The songs in the third category offer clear foreshadowing of the music to come on Darkness and The River. “Gotta Get That Feeling” and “Outside Looking In” are songs about disappointment, alienation, and thwarted dreams that live inside the same 1962-ish early rock framework that fed into later tunes like “Out In The Street.” “Someday We’ll Be Together” and “The Brokenhearted” feel like ballads from the same era, as if they ought to be by a band called Bruce & The Moonlights. And “Save My Love,” “Ain’t Good Enough For You,” “Talk To Me” and “Breakaway” all also hark back to early rock tropes and arrangements.

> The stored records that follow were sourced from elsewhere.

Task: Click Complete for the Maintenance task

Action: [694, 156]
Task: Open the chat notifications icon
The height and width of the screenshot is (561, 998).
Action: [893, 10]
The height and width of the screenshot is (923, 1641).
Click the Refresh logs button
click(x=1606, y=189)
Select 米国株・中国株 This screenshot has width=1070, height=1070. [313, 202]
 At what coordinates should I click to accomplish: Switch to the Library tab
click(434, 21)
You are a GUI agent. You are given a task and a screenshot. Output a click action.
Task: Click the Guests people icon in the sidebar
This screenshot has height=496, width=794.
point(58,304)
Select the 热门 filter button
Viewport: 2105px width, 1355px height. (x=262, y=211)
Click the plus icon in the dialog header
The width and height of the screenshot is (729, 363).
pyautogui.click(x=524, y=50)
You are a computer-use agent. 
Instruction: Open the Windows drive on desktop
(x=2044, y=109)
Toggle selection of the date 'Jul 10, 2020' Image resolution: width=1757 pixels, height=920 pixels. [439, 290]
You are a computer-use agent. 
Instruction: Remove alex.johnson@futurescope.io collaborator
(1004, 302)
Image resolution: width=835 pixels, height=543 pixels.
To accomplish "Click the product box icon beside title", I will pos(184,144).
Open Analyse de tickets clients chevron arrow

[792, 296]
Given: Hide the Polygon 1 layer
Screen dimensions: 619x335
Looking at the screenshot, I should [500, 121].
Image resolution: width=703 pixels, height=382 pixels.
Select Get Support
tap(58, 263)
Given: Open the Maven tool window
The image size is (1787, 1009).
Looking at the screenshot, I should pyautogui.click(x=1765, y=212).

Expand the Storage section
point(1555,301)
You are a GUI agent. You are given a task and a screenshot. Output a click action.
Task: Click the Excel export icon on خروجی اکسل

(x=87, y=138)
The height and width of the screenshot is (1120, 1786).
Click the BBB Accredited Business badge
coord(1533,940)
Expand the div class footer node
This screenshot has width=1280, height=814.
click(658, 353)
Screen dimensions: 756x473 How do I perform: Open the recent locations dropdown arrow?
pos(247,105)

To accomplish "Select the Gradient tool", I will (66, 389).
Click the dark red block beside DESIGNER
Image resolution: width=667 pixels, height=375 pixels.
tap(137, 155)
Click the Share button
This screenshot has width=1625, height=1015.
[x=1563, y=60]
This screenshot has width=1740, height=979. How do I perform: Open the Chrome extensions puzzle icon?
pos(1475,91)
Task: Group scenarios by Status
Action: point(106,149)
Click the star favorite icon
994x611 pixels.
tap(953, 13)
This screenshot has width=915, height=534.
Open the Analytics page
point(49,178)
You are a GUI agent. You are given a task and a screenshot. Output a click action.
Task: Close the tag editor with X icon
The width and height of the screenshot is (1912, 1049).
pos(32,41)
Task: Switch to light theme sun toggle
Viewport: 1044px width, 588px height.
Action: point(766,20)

In this third category, the particularly on-point “It’s A Shame” offers a bluesy mid-tempo tale of a guy working hard trying to please his woman and feeling unsure if it’s getting him anywhere. Both it and “Come On (Let’s Go Tonight)” have a melancholy core that feels like a precursor to songs like “Factory.” Finally, the title track earns that honor by thematically spanning and summing up this entire era of Springsteen’s catalog: it’s a song about feeling trapped by life and forced to play a bad hand, that feels like both a melancholy postscript to “Born To Run” (“Thunder Road, baby you were so right”) and a prototype for “The River” (“When the promise is broken you go on living / But it steals something from down in your soul”).
One question remains, then: do Springsteen’s real-time decisions about what to do with these songs—keep developing them, give them away, or set them aside—feel like the right ones? My answer is yes. Of this entire double-CD set of 21 songs, only “The Promise” feels on par quality-wise with the material that ended up on Darkness. Many of these songs touch on themes and ideas that he would go on to explore more definitively, but for the most part they lack the edge and sense of urgency that would ultimately propel his next album. The Promise maps the road Bruce Springsteen took from Born To Run to Darkness On The Edge Of Town, and while that journey is interesting for any serious fan, it’s also clear that the man at the microphone made a series of good calls along the way.